Lines from the one with "Task: Open the monaco-editor" through the end of the listing below should be set down exactly, with no other line included.
▬▬▬▬▬▬
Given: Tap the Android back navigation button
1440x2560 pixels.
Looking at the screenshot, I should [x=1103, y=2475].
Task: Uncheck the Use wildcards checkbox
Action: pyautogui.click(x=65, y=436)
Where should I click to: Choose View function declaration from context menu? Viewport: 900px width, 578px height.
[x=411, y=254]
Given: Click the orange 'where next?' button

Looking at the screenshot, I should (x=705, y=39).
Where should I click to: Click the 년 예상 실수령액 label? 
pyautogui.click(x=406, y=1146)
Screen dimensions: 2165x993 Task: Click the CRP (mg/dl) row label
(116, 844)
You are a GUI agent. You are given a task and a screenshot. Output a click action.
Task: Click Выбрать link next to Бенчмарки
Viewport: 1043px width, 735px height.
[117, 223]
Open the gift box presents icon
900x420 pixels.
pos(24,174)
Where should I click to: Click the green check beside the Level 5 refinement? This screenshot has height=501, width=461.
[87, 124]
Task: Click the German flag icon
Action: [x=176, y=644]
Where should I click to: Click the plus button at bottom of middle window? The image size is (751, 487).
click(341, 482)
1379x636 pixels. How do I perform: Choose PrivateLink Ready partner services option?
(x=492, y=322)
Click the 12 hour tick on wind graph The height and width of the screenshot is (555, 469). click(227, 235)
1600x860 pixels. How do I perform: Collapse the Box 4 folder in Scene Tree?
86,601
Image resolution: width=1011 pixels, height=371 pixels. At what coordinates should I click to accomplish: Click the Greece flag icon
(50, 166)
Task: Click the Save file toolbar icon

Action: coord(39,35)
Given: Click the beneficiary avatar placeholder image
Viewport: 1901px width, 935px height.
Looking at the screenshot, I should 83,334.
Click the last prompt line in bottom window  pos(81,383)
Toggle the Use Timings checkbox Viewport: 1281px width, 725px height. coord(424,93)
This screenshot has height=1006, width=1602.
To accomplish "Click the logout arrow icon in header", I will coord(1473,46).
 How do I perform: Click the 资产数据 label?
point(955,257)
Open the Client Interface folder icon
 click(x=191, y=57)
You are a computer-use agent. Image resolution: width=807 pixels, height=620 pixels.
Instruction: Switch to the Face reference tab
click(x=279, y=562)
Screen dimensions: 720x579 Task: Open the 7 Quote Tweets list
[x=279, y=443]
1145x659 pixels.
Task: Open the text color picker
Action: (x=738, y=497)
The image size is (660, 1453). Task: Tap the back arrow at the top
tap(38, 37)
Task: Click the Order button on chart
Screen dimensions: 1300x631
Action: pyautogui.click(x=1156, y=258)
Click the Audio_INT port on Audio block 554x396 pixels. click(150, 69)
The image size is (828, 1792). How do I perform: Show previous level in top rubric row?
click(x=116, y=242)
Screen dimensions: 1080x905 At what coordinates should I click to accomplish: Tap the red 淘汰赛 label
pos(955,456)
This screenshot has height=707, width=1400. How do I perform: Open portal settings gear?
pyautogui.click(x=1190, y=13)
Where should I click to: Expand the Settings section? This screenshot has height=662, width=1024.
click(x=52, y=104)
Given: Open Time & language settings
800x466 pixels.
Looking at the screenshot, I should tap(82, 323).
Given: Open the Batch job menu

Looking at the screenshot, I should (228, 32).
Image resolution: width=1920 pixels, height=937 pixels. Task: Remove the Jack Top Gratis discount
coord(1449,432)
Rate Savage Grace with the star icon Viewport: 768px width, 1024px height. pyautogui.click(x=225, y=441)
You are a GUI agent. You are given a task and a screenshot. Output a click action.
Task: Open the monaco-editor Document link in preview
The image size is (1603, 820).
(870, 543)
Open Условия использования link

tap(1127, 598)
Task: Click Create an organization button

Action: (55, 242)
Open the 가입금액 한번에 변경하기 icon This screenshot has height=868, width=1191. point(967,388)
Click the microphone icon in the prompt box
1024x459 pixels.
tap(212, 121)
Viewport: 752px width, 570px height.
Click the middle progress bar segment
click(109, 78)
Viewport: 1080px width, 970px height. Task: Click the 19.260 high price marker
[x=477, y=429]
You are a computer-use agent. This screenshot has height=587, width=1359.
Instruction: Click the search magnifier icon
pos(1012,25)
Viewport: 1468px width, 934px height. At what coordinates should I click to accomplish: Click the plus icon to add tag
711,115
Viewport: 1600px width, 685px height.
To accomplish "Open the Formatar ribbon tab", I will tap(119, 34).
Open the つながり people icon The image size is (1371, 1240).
▬▬▬▬▬▬
## Result of this exercise
Task: Open the monaco-editor Document link in preview
The image size is (1603, 820).
(870, 543)
Open Условия использования link

tap(1127, 598)
Task: Click Create an organization button

Action: (55, 242)
Open the 가입금액 한번에 변경하기 icon This screenshot has height=868, width=1191. point(967,388)
Click the microphone icon in the prompt box
1024x459 pixels.
tap(212, 121)
Viewport: 752px width, 570px height.
Click the middle progress bar segment
click(109, 78)
Viewport: 1080px width, 970px height. Task: Click the 19.260 high price marker
[x=477, y=429]
You are a computer-use agent. This screenshot has height=587, width=1359.
Instruction: Click the search magnifier icon
pos(1012,25)
Viewport: 1468px width, 934px height. At what coordinates should I click to accomplish: Click the plus icon to add tag
711,115
Viewport: 1600px width, 685px height.
To accomplish "Open the Formatar ribbon tab", I will tap(119, 34).
Open the つながり people icon The image size is (1371, 1240).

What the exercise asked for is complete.